The younger generation may not feel valued or in control and think, "Why did I even bother to come back here if I cannot contribute to the management, not just to the labor?"
It can go beyond that. In some cases, the younger generation wants to know where it stands with the succession or transition plan for the farm or ranch. In many cases, this is not discussed, or when it is presented to the current management, they withdraw and will not discuss it.
If those in control do address it, they will say, "Someday, this will all be yours." Often, however, there is no written plan.
I've also talked to some of the older generation about their thoughts on this issue. They sometimes share that they don't completely trust the younger generation to make good decisions for the management of the operation.
Sometimes I wonder if trust is the issue. I'm wondering if they are reluctant to give up control, not because their adult children are incapable of running the operation, but because they don't know what else they would do if they didn't farm or ranch full time.
I would bet in all cases they love having the younger family around but don't think about or consider how to share management with that next generation.
Here are some suggestions:
For the younger generation
1. Good communication. Remember that most conflicts relate to poor communication. Good communication is not about speaking. It is about listening. "Seek first to understand, before you can be understood" is one of the habits in Stephen Covey's "Seven Habits of Highly Effective People." So, listen to what others are saying and ask clarifying questions.

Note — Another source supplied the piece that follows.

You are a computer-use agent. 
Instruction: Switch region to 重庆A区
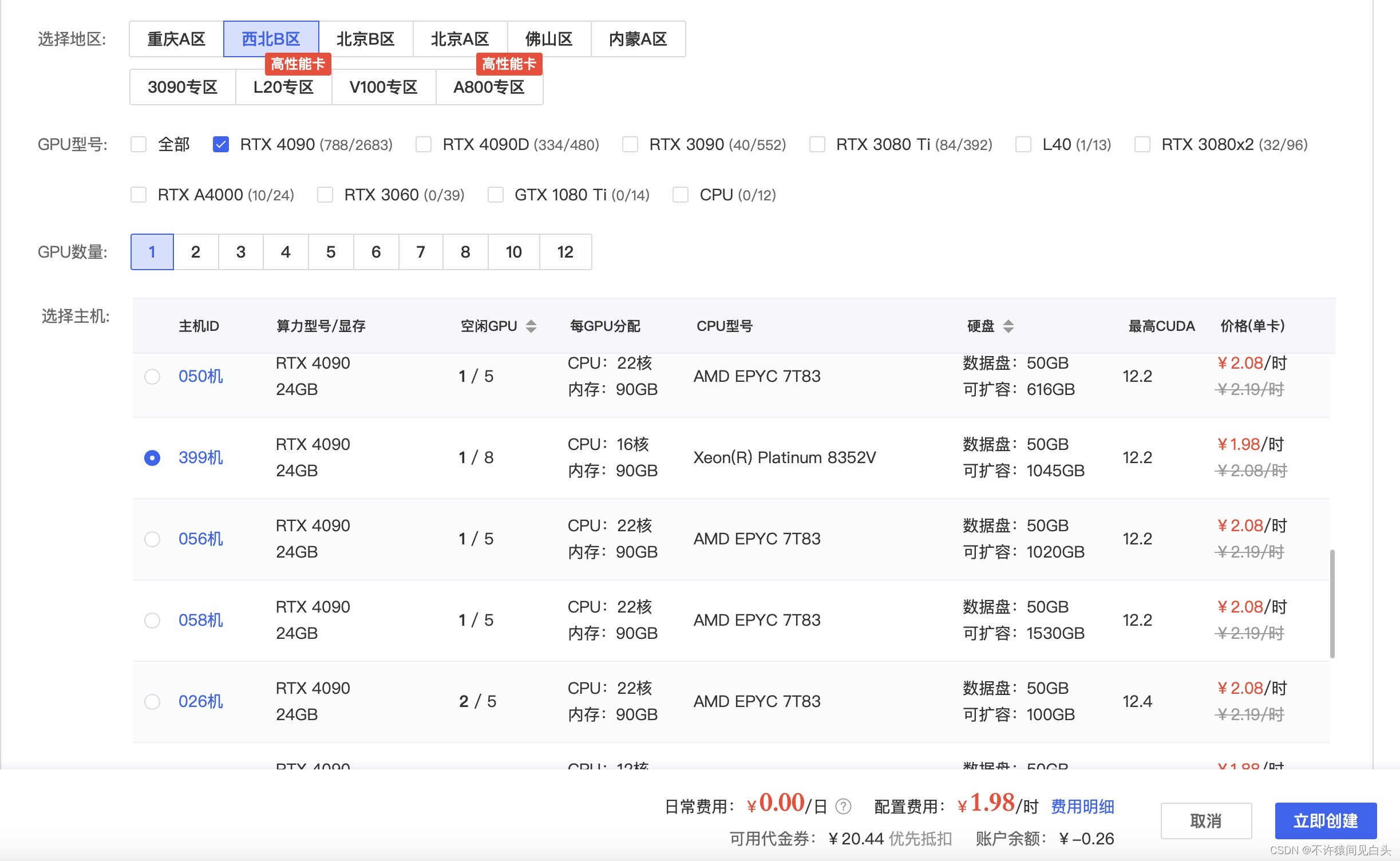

Many conflicts can be avoided or resolved with an in-depth conversation that comes from good communication.
2. Presenting new ideas. The younger generation may need to ask the older generation how they'd like to hear about new ideas. Sometimes, older family members don't want to be put on the spot. They want time to think about what is being proposed. Find out how the other party would like to receive the idea with the understanding that they will have some time to think and ask questions about the proposal. Defining a clear process for decision-making indicates that this is an important process for both generations.
For both generations
1. Write it down. The management transfer plan needs to be discussed and written down. It is suggested that management transfer be gradual and planned. For example, the older generation could identify one piece of ground, or one part of the enterprise, and give complete control to the younger generation. In the case of farmland, the management transfer should include what to plant, when to plant, how to fertilize, selecting a weed control program, and how to market the crop. In a year or two, more of the management is transferred so that in five to 10 years, all the management is in the hands of the younger generation.

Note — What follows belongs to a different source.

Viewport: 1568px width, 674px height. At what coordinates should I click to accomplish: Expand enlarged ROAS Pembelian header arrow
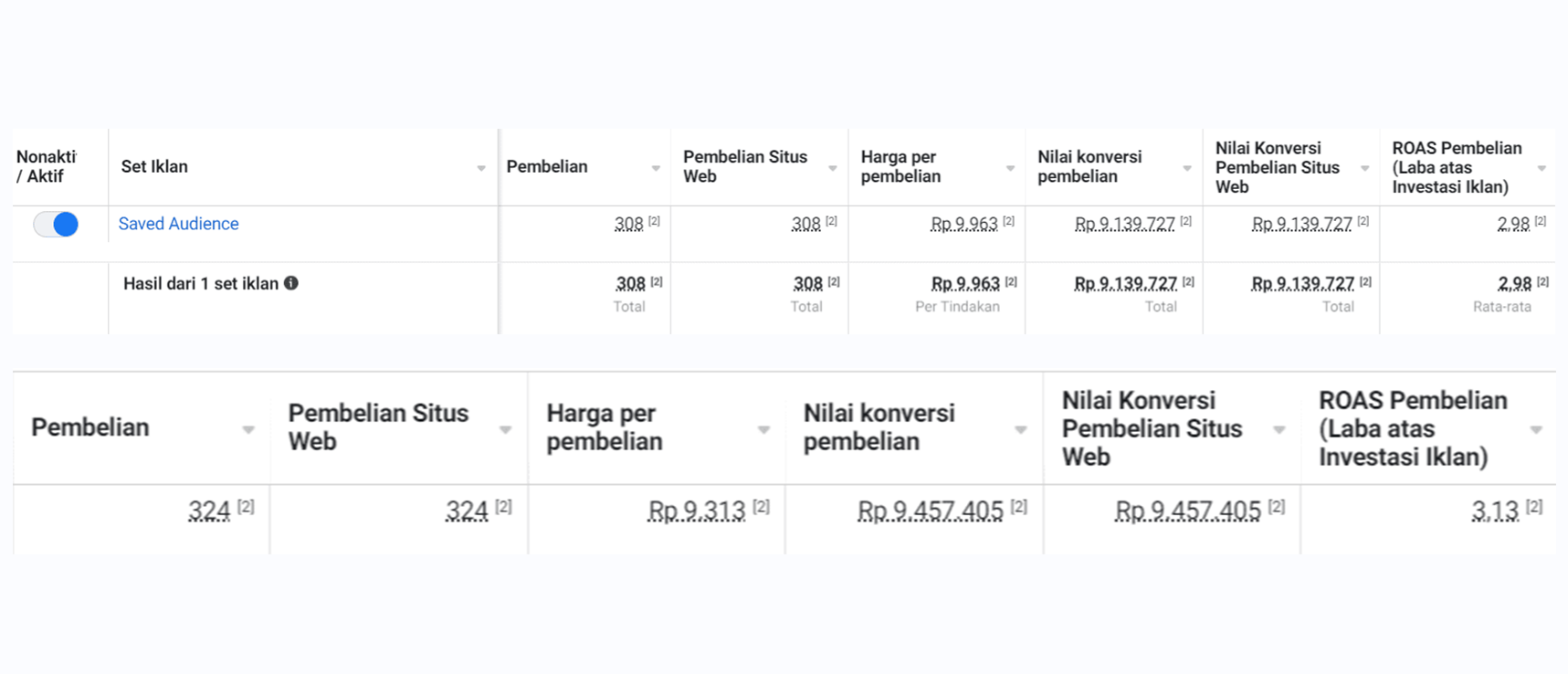[1536, 430]
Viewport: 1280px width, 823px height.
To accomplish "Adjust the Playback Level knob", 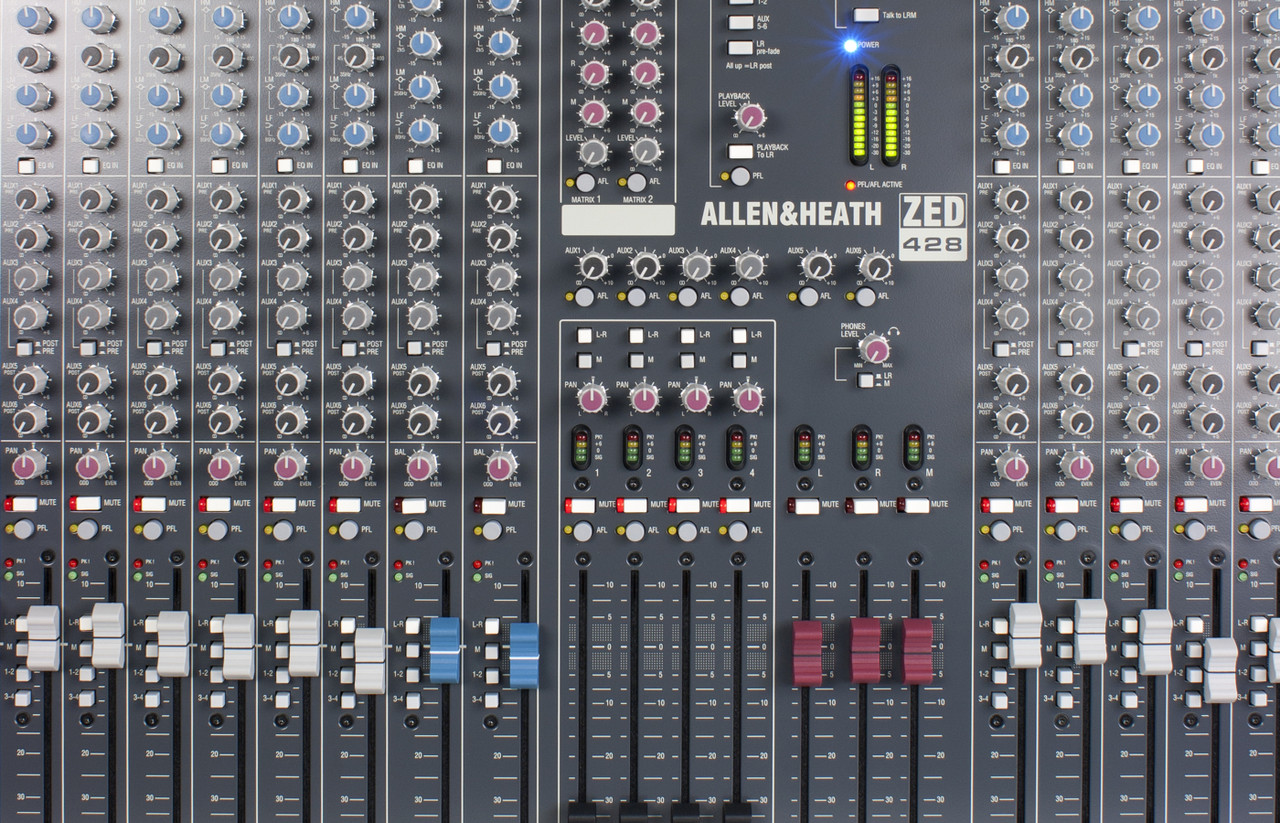I will 750,118.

2. Exit strategy. In a written plan, be sure to write down and agree to an exit strategy. I hear of situations where the spouse of the younger generation has a change of heart on being a farm or ranch spouse. Or there is a health issue for either generation that prevents them from staying in agriculture. It is important to have a plan in place that outlines how to exit a generation if needed.
3. Positive thoughts. Show appreciation. If both generations can find the good in the other generation for the work that they've done, positive remarks will go a long way toward all family members being satisfied with their roles.
For the older generation
1. Avoid negativity. Be careful how you respond. Too much negativity with responses to ideas you don't like gets old. Be mindful of how you frame thoughts. If the responses are negative all the time, you may drive the younger generation away. I realize that as the older generation, you have paid your dues. However, the younger generation is used to more communication about the plans and about how management can be shared. Figure out how you will deal with this without losing the trust of your children and their spouses.
2. Ask questions. In general terms, the older generation needs to think about how it communicates with the younger generation, because good communication matters. Think about how to ask clarifying questions about the new idea before just saying "no." If you are going to say "no" to an idea, be sure to take the time to explain why you don't feel that the suggestion given will work in the situation.
There is never a perfect fix to family issues such as this. However, there is one piece of advice that will always help. When there is trouble brewing, increase communication. Too many times, both parties want to stop communicating because they don't want to cause trouble with the family.
However, the opposite usually will be true. Improving communications by listening carefully and asking lots of clarifying questions will be the best way to positively move the operation forward.
Vyhnalek is a Nebraska Extension farm and ranch succession and transition educator.